VfGH: Beschränkung des Verlustabzugs auf betriebliche Einkunftsarten verfassungswidrig?
Mit Beschluss vom 26. Februar 2010 B 192/09 hat der Verfassungsgerichtshof die Prüfung der Beschränkung des Verlustabzuges („Verlustvortrages“) gemäß § 18 (6) EStG auf betriebliche Einkunftsarten eingelenkt.
Auslösend für die Prüfung war folgender Sachverhalt: Seit dem Jahr 1991 bezog die Beschwerdeführerin im Rahmen einer Miteigentümergemeinschaft Einkünfte aus Vermietung und Verpachtung. Lediglich im Jahr 2006 ergab sich ein Verlust, der sich durch die Kosten für den Abriss eines baufälligen Gebäudes ergab. Die Berücksichtigung dieses Verlustes im Jahr 2007 wurde aufgrund der Tatsache, dass die Möglichkeit eines Verlustabzuges gemäß § 18 (6) EStG 1998 nur für betriebliche Einkunftsarten bestehe, von der zuständigen Behörde verweigert.

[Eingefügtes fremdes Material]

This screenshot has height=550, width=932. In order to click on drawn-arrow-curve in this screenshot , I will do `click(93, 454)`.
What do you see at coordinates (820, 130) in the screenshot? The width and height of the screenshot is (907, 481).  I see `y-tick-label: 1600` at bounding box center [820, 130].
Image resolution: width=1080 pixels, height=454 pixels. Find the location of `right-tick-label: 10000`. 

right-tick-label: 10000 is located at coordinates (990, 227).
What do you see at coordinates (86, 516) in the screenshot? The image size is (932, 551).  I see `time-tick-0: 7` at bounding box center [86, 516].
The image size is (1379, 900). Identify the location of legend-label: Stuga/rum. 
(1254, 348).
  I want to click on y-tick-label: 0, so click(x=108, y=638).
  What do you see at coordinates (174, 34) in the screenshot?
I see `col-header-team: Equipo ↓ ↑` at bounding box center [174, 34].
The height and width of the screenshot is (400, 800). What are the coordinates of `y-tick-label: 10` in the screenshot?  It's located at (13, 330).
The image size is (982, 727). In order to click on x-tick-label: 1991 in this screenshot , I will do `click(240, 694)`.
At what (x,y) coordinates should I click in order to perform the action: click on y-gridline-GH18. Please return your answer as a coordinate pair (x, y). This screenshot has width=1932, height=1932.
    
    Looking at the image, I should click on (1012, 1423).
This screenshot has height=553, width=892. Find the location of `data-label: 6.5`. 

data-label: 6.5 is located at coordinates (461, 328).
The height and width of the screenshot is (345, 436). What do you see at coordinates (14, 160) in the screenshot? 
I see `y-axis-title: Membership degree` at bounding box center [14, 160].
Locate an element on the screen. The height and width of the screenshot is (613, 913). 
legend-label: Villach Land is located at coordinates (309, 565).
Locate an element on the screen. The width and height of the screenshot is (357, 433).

Der Verfassungsgerichtshof hegt nun Zweifel, ob die Beschränkung des Verlustabzuges gemäß § 18 (6) EStG auf betriebliche Einkunftsarten verfassungskonform ist. Vergangener Judikatur des Verwaltungsgerichtshofs zufolge wären die Abbruchkosten einschließlich eines allfälligen Restbuchwerts des Altgebäudes grundsätzlich als aktivierungspflichtige Herstellungskosten des in der Folge neu errichteten Gebäudes betrachtet worden („Opfertheorie“). Die Anwendung der Opfertheorie hätte zur Folge gehabt, dass im Abbruchjahr gar kein Verlust aus Vermietung und Verpachtung entstehen hätte können, weil die Kosten durch Aktivierung neutralisiert worden wären und sich erst in Folge durch höhere Abschreibungen von den Herstellungskosten des neuen Gebäudes ausgewirkt hätten. Der Verwaltungsgerichtshof hat aber die Opfertheorie in der jüngsten Rechtsprechung aufgegeben (VwGH 25.1.2006, 2003/14/0107).
Auch im vorliegenden Fall dürfte die belangte Behörde nicht von einer Aktivierung der Abbruchkosten ausgegangen sein. Dies hatte zur Folge, dass die Beschwerdeführerin eine Einkommensteuer-Belastung von bis zu 50 % des nicht ausgeglichenen Verlustes zu tragen hat. Sie hatte somit ein Einkommen zu versteuern, das sie auf mehrere Jahre gesehen gar nicht erzielt hatte und wurde so Miteigentümern gegenüber benachteiligt, die im Jahr 2006 über entsprechend hohe andere Einkünfte verfügten, um Verluste aus Vermietung und Verpachtung auszugleichen.
Diese Effekte, für die der Verwaltungsgerichtshof keine sachliche Rechtfertigung erkennen kann, ergeben sich nicht nur durch die Aufgabe der Opfertheorie, sondern immer dann, wenn im Zusammenhang mit einem Mietobjekt außerhalb des in § 28 EStG berücksichtigten Investitionsbereichs hohe laufende Kosten anfallen oder unvorhersehbare Schäden auftreten, die im Jahr des Schadensereignisses steuerlich als Werbungskosten im Wege einer Absetzung für außergewöhnliche technische Absetzung berücksichtigt werden müssen. Es bleibt nun abzuwarten, wie das Gesetzprüfungsverfahren des Verfassungsgerichtshofs ausgehen wird.